Pancreatic cancer poses a particular problem for researchers involved in large-scale sequencing studies of cancer, in part because it is difficult to get a hold of enough samples that are the size and quality needed to do these studies, noted Broad Institute researcher Stacey Gabriel.
During her presentation, Gabriel described progress being made by members of TCGA overall and spoke in more detail about TCGA efforts that are underway at the Broad, including studies of pancreatic cancer.
Pancreatic cancer has a notoriously low survival rate, with only two percent or so of individuals surviving five years after being diagnosed with the disease. And some of the same features that may contribute to its deadliness — such as genetic heterogeneity and stromal cell contamination — have also complicated efforts to get at the genetic underpinnings of the disease.
In some cases, Gabriel noted that researchers have run into problems meeting the TCGA's quality control criteria, since many of the pancreatic cancer samples coming into the TCGA biospecimen centers don't meet the required tumor cellularity level of at least 60 percent due to stromal cell introgression into the tumor.
Moreover, the number of primary tumor samples available is generally low — in part because pancreatic cancer tends to be detected at later stages, often after it has metastasized to other parts of the body.
Treatment response also tends to be quite poor, Ontario Institute for Cancer Research's Genome Technologies Director John McPherson explained during his own presentation at the ICHG cancer genomes session, noting that surgical resections to remove primary tumors are typically done in only around 15 percent of pancreatic cancer cases.
McPherson's team is involved in one of the three ICGC projects that are aimed at characterizing pancreatic cancer. So far the researchers have collected 113 matched tumor-normal samples from individuals with pancreatic cancer, he said. Of these, around two-thirds of the samples have entered their analysis pipeline. Over the next few years, the researchers plan to assess 350 pancreatic cancers for ICGC.
An Australian team is sequencing another 350 pancreatic cancers through ICGC, McPherson noted, while a Baylor College of Medicine-led team is sequencing additional pancreatic cancers.
Given the limited number of pancreatic cancer samples available that meet the ICGC's prospective collection requirements, McPherson explained, investigators are working hard to come up with strategies to make use of samples that are available. To do this, they have not only been looking at the possibility of doing deep sequencing of the samples, but have also been testing several strategies to enrich for tumor DNA prior to sequencing.

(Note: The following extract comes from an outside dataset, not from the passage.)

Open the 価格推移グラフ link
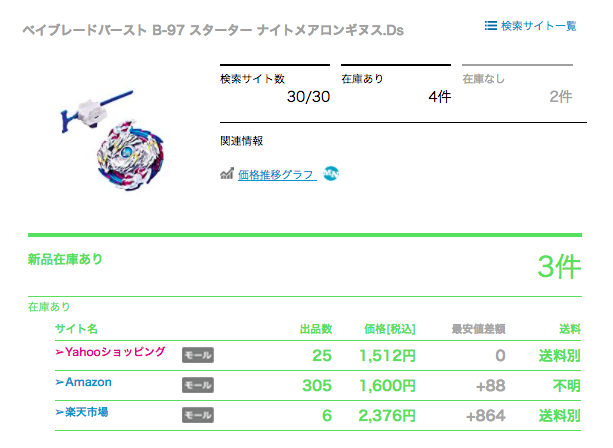613x448 pixels. pos(276,174)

Among these strategies are pancreatic ductal adenocarcinoma "coring" to separate tumor from stromal tissue using a biopsy needle, antibody-based enrichment, and xenograft experiments in mice to generate more and more homogenous tumor samples.
Though they are still working out some of the details and limitations of the approaches, the researchers have been able to find recurrent mutations in 35 pancreatic cancer exomes using a combination of primary and xenograft tumor data, for instance.
At the Broad Institute, meanwhile, researchers participating in TCGA have embarked on a pilot effort to do deep sequencing of 14 tumor-normal pairs using gross bulk tumor samples.
In their preliminary studies, the team found pancreatic tumor samples with negligible copy number changes or mutations, Gabriel said. But at a depth of 300 to 400 times exome coverage, they have started to pick up some potential mutations present at low frequency in the tumor material.